Records to process:
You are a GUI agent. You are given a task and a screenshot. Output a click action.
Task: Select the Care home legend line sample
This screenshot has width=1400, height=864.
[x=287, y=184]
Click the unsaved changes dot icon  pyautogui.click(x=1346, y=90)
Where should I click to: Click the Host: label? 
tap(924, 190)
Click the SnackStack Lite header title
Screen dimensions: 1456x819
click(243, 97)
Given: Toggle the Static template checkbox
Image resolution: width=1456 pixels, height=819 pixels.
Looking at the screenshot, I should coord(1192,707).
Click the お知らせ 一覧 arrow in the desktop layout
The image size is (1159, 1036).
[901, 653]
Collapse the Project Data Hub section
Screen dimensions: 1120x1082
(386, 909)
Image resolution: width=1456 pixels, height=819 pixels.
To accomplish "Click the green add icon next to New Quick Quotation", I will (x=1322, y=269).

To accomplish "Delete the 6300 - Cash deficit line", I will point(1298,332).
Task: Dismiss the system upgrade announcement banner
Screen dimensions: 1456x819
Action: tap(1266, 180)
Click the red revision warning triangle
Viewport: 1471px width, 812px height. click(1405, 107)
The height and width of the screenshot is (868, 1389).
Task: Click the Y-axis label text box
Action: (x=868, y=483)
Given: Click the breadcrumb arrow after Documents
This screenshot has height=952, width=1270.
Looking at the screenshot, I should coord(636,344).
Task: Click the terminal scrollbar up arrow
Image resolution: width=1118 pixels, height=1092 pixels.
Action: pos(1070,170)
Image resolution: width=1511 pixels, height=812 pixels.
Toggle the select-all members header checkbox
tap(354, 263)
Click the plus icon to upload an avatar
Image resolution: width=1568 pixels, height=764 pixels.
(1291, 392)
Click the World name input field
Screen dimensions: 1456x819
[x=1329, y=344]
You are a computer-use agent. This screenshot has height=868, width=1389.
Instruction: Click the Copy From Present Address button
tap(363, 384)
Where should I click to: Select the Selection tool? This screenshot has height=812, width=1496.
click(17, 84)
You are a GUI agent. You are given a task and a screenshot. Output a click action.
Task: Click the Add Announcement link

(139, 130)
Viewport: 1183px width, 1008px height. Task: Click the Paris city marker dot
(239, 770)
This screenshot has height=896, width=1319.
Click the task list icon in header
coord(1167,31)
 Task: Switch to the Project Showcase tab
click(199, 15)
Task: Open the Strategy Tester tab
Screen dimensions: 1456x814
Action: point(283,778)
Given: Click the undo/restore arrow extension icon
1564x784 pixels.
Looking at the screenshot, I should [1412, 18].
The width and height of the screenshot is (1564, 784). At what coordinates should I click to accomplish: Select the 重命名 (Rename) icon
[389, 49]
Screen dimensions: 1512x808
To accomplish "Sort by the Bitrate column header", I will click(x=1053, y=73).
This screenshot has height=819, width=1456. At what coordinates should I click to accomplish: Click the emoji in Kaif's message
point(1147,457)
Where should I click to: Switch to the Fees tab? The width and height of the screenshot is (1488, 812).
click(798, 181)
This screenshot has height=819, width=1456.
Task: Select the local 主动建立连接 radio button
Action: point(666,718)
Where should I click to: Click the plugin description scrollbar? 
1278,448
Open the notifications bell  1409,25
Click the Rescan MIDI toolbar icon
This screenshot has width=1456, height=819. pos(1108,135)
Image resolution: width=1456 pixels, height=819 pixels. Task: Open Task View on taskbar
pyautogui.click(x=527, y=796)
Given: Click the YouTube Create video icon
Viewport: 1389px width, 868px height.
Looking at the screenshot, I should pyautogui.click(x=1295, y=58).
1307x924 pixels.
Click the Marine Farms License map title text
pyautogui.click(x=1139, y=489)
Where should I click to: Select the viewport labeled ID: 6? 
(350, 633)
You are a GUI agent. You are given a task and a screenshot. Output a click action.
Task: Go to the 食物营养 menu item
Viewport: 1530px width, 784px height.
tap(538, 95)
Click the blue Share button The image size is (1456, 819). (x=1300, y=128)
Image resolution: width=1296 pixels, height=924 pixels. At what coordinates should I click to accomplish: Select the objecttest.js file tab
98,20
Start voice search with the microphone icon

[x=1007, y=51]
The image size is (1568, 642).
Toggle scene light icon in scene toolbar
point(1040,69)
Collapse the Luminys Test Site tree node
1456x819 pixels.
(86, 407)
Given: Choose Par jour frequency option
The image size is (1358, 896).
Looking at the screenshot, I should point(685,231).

Your assignment: Copy the whole listing above once more, character for character.

Written response:
You are a GUI agent. You are given a task and a screenshot. Output a click action.
Task: Select the Care home legend line sample
This screenshot has width=1400, height=864.
[x=287, y=184]
Click the unsaved changes dot icon  pyautogui.click(x=1346, y=90)
Where should I click to: Click the Host: label? 
tap(924, 190)
Click the SnackStack Lite header title
Screen dimensions: 1456x819
click(243, 97)
Given: Toggle the Static template checkbox
Image resolution: width=1456 pixels, height=819 pixels.
Looking at the screenshot, I should coord(1192,707).
Click the お知らせ 一覧 arrow in the desktop layout
The image size is (1159, 1036).
[901, 653]
Collapse the Project Data Hub section
Screen dimensions: 1120x1082
(386, 909)
Image resolution: width=1456 pixels, height=819 pixels.
To accomplish "Click the green add icon next to New Quick Quotation", I will (x=1322, y=269).

To accomplish "Delete the 6300 - Cash deficit line", I will point(1298,332).
Task: Dismiss the system upgrade announcement banner
Screen dimensions: 1456x819
Action: tap(1266, 180)
Click the red revision warning triangle
Viewport: 1471px width, 812px height. click(1405, 107)
The height and width of the screenshot is (868, 1389).
Task: Click the Y-axis label text box
Action: (x=868, y=483)
Given: Click the breadcrumb arrow after Documents
This screenshot has height=952, width=1270.
Looking at the screenshot, I should coord(636,344).
Task: Click the terminal scrollbar up arrow
Image resolution: width=1118 pixels, height=1092 pixels.
Action: pos(1070,170)
Image resolution: width=1511 pixels, height=812 pixels.
Toggle the select-all members header checkbox
tap(354, 263)
Click the plus icon to upload an avatar
Image resolution: width=1568 pixels, height=764 pixels.
(1291, 392)
Click the World name input field
Screen dimensions: 1456x819
[x=1329, y=344]
You are a computer-use agent. This screenshot has height=868, width=1389.
Instruction: Click the Copy From Present Address button
tap(363, 384)
Where should I click to: Select the Selection tool? This screenshot has height=812, width=1496.
click(17, 84)
You are a GUI agent. You are given a task and a screenshot. Output a click action.
Task: Click the Add Announcement link

(139, 130)
Viewport: 1183px width, 1008px height. Task: Click the Paris city marker dot
(239, 770)
This screenshot has height=896, width=1319.
Click the task list icon in header
coord(1167,31)
 Task: Switch to the Project Showcase tab
click(199, 15)
Task: Open the Strategy Tester tab
Screen dimensions: 1456x814
Action: point(283,778)
Given: Click the undo/restore arrow extension icon
1564x784 pixels.
Looking at the screenshot, I should [1412, 18].
The width and height of the screenshot is (1564, 784). At what coordinates should I click to accomplish: Select the 重命名 (Rename) icon
[389, 49]
Screen dimensions: 1512x808
To accomplish "Sort by the Bitrate column header", I will click(x=1053, y=73).
This screenshot has height=819, width=1456. At what coordinates should I click to accomplish: Click the emoji in Kaif's message
point(1147,457)
Where should I click to: Switch to the Fees tab? The width and height of the screenshot is (1488, 812).
click(798, 181)
This screenshot has height=819, width=1456.
Task: Select the local 主动建立连接 radio button
Action: point(666,718)
Where should I click to: Click the plugin description scrollbar? 
1278,448
Open the notifications bell  1409,25
Click the Rescan MIDI toolbar icon
This screenshot has width=1456, height=819. pos(1108,135)
Image resolution: width=1456 pixels, height=819 pixels. Task: Open Task View on taskbar
pyautogui.click(x=527, y=796)
Given: Click the YouTube Create video icon
Viewport: 1389px width, 868px height.
Looking at the screenshot, I should pyautogui.click(x=1295, y=58).
1307x924 pixels.
Click the Marine Farms License map title text
pyautogui.click(x=1139, y=489)
Where should I click to: Select the viewport labeled ID: 6? 
(350, 633)
You are a GUI agent. You are given a task and a screenshot. Output a click action.
Task: Go to the 食物营养 menu item
Viewport: 1530px width, 784px height.
tap(538, 95)
Click the blue Share button The image size is (1456, 819). (x=1300, y=128)
Image resolution: width=1296 pixels, height=924 pixels. At what coordinates should I click to accomplish: Select the objecttest.js file tab
98,20
Start voice search with the microphone icon

[x=1007, y=51]
The image size is (1568, 642).
Toggle scene light icon in scene toolbar
point(1040,69)
Collapse the Luminys Test Site tree node
1456x819 pixels.
(86, 407)
Given: Choose Par jour frequency option
The image size is (1358, 896).
Looking at the screenshot, I should point(685,231).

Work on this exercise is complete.